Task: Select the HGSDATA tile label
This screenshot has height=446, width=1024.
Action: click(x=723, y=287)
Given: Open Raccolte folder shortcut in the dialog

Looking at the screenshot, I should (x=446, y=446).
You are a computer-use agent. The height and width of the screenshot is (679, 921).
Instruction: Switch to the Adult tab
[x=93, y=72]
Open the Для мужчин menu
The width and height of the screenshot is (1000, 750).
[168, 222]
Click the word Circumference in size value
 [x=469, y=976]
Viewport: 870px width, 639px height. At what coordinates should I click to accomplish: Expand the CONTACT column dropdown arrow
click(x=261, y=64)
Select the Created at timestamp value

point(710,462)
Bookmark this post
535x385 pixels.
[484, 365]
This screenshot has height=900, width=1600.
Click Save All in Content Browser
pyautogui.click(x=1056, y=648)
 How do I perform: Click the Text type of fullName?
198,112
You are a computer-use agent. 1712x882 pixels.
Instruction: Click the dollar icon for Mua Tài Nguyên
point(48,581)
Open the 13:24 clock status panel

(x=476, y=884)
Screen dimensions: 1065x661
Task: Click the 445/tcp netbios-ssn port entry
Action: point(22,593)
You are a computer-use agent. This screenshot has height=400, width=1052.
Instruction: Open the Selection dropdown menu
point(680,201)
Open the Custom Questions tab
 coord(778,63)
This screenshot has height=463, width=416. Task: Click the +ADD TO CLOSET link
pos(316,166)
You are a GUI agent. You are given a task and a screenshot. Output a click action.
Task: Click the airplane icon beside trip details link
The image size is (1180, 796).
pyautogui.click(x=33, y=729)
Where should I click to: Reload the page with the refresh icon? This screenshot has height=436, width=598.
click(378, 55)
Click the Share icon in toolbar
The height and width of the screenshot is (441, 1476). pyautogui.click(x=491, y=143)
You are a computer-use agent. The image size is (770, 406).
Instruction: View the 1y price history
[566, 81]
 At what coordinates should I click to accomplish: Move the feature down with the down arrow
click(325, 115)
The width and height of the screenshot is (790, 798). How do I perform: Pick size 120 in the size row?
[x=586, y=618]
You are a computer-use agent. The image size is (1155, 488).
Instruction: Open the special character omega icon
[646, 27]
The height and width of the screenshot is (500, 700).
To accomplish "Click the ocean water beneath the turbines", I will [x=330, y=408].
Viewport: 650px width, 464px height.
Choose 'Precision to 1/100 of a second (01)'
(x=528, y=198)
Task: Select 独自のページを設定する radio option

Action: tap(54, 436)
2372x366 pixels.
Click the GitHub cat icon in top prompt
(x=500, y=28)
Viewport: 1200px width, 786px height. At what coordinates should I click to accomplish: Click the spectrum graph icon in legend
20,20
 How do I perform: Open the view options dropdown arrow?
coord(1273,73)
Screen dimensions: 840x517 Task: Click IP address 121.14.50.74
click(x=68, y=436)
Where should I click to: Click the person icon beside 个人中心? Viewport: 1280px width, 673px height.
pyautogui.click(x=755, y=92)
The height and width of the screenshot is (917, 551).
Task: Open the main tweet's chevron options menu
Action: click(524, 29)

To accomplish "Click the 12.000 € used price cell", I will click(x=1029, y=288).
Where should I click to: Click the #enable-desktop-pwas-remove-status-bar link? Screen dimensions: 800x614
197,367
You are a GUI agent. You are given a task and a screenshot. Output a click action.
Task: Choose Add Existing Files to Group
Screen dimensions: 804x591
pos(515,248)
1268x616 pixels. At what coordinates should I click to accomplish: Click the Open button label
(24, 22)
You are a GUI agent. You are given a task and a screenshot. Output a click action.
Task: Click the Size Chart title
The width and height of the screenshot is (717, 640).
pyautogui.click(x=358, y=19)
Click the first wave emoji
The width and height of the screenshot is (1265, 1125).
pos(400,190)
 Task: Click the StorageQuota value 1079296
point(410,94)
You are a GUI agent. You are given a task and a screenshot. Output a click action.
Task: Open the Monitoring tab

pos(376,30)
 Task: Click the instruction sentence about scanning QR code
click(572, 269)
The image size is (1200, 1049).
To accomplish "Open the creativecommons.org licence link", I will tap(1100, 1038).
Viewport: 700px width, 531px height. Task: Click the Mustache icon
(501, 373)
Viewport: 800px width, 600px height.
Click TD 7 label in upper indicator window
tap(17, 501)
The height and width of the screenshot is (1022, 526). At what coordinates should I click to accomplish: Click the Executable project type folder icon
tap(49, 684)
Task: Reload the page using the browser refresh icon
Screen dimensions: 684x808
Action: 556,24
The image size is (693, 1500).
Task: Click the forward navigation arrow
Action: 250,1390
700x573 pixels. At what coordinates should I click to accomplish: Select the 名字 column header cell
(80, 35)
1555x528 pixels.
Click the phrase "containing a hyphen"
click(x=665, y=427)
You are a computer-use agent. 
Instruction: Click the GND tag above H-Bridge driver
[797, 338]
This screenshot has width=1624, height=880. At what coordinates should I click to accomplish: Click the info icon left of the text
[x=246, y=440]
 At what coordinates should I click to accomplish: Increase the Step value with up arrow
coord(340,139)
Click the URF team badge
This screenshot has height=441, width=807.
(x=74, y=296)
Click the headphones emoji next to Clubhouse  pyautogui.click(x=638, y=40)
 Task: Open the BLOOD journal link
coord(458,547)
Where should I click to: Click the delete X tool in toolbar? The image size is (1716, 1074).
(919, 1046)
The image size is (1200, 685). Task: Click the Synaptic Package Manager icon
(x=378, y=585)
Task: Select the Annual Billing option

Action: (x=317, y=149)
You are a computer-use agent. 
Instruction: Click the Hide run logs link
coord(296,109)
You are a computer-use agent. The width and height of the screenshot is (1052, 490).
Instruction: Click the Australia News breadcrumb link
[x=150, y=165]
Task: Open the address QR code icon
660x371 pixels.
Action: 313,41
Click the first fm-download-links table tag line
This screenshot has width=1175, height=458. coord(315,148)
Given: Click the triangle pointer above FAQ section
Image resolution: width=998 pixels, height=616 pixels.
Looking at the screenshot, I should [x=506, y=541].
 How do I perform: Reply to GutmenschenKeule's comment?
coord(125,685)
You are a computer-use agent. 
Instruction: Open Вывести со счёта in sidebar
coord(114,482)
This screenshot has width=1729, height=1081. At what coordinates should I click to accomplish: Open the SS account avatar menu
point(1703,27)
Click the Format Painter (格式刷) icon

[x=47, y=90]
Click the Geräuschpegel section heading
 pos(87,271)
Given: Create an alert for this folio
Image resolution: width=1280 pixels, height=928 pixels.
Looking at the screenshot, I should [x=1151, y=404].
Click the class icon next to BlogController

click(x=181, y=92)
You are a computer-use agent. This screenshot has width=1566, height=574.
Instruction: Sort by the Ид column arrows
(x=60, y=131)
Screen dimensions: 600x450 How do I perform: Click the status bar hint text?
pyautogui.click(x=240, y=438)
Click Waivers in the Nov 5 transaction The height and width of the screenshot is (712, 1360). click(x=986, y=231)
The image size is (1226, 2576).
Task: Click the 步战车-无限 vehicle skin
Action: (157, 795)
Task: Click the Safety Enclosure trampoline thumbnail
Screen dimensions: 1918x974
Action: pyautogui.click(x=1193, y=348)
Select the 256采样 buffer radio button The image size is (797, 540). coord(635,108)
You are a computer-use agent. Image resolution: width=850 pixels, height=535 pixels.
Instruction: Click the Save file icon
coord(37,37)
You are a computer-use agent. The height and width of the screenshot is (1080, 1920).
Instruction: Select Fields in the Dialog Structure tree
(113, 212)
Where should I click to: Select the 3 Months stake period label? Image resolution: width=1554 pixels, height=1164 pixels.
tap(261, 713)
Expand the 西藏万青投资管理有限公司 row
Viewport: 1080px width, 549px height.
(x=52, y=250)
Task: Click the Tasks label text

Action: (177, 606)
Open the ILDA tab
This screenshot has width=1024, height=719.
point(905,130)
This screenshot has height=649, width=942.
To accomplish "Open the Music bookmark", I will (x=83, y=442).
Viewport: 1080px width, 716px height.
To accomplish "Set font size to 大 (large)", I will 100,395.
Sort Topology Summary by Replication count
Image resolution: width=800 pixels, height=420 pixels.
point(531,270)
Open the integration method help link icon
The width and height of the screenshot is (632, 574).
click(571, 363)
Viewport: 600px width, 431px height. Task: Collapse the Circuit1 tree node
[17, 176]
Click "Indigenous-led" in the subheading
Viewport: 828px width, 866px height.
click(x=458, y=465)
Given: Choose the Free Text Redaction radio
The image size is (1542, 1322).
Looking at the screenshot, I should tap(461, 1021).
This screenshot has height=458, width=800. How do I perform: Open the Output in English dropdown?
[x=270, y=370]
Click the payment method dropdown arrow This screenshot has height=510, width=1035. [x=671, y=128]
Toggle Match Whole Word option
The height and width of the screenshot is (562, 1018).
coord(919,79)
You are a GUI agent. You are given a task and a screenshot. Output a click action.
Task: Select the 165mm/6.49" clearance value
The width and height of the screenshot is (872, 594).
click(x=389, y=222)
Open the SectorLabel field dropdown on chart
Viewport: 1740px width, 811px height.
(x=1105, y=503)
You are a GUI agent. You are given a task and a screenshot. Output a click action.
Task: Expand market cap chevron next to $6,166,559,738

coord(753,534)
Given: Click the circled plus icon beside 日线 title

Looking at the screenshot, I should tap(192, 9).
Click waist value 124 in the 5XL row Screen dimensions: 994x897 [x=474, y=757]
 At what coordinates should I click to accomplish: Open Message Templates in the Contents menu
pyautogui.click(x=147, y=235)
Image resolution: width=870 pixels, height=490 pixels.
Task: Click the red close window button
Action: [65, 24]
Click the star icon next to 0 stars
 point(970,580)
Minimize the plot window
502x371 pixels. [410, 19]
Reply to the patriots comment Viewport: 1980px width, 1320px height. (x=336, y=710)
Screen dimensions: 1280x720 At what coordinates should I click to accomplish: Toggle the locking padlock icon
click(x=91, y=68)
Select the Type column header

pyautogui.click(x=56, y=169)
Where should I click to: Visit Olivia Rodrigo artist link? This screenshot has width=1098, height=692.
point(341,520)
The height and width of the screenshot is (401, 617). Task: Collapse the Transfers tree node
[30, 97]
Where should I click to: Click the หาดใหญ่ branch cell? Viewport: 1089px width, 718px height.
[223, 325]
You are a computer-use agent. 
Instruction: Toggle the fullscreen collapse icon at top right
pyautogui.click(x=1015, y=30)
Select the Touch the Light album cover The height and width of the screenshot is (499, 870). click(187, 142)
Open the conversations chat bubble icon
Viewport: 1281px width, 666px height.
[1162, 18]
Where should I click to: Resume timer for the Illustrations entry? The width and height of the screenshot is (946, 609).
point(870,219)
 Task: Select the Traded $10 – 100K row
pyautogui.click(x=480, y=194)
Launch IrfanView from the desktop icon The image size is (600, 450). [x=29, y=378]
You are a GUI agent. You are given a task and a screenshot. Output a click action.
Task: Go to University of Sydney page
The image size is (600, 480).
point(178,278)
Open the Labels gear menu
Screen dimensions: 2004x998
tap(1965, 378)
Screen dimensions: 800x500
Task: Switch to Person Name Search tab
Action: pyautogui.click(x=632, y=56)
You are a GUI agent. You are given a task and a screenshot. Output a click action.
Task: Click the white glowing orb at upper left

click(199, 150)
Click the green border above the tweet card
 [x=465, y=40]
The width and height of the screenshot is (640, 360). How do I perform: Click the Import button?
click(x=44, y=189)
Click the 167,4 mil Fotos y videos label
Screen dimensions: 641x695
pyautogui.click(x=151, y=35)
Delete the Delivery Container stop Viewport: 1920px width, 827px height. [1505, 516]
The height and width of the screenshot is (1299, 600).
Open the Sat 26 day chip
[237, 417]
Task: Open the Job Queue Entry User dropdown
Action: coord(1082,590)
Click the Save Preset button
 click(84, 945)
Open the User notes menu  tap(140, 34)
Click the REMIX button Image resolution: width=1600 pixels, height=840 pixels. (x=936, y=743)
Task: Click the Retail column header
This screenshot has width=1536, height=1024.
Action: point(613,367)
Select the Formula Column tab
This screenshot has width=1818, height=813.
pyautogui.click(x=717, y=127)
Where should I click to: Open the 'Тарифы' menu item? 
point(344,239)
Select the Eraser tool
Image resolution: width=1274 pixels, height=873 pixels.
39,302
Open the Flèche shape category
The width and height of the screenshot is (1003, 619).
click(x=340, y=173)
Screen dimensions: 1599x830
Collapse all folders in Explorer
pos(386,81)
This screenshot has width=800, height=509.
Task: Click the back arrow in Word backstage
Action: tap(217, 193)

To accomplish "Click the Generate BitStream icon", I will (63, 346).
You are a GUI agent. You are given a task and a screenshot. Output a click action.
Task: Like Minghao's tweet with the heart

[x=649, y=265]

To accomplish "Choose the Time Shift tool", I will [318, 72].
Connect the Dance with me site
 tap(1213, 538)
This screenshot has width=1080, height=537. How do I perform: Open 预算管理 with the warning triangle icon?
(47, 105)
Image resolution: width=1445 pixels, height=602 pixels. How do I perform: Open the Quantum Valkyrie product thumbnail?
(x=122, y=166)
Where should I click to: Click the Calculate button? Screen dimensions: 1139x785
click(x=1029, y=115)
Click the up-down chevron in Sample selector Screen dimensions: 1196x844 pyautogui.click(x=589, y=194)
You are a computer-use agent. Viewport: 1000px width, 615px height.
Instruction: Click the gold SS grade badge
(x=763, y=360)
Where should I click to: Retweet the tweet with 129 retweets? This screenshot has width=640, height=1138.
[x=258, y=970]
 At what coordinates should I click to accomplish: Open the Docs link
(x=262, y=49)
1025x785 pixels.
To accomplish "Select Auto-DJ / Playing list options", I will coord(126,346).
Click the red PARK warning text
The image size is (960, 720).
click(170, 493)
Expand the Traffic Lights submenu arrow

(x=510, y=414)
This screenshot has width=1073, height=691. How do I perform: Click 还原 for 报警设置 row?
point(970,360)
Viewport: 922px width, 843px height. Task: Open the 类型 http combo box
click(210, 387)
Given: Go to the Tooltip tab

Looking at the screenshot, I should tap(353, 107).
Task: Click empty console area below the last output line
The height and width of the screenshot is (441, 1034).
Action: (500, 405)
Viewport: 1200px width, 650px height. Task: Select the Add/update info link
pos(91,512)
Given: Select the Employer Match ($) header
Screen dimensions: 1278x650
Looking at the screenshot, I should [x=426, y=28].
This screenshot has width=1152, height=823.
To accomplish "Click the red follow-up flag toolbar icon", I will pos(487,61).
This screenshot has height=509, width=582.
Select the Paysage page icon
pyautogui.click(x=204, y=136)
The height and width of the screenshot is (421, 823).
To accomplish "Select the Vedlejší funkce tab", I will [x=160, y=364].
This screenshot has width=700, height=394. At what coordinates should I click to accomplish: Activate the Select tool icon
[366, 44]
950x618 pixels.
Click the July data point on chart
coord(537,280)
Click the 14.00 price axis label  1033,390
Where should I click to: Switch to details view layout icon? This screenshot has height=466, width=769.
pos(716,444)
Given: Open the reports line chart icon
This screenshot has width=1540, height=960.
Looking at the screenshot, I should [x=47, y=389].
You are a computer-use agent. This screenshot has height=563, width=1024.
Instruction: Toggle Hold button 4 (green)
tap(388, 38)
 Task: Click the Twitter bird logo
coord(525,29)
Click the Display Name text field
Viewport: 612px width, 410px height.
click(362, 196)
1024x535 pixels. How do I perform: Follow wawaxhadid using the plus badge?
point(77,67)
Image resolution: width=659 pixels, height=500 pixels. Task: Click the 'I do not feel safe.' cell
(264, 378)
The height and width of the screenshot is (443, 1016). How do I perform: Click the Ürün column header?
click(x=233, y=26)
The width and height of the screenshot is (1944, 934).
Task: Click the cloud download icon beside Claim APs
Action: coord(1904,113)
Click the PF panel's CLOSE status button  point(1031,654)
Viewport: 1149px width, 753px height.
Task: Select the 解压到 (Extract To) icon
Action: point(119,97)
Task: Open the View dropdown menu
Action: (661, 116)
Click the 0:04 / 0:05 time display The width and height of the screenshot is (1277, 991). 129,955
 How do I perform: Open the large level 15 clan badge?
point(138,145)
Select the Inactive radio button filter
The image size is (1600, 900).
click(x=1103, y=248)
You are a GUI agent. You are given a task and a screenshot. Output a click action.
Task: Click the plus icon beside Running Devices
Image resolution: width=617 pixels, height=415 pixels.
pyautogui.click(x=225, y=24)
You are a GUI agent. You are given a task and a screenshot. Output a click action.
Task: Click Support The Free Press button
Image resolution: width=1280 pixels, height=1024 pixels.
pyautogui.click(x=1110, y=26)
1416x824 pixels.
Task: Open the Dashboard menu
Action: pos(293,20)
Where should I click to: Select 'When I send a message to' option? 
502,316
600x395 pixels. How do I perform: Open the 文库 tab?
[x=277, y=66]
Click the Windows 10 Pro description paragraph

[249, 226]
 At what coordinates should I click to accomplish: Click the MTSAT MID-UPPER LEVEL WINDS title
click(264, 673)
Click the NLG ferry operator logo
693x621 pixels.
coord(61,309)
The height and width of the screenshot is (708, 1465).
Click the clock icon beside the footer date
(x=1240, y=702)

**Exercise**:
Look above for the line with "This screenshot has height=649, width=942." and the line with "Open the integration method help link icon"; transcribe both and all lines in between, exactly, and nothing else.

**Exercise output**:
This screenshot has height=649, width=942.
To accomplish "Open the Music bookmark", I will (x=83, y=442).
Viewport: 1080px width, 716px height.
To accomplish "Set font size to 大 (large)", I will 100,395.
Sort Topology Summary by Replication count
Image resolution: width=800 pixels, height=420 pixels.
point(531,270)
Open the integration method help link icon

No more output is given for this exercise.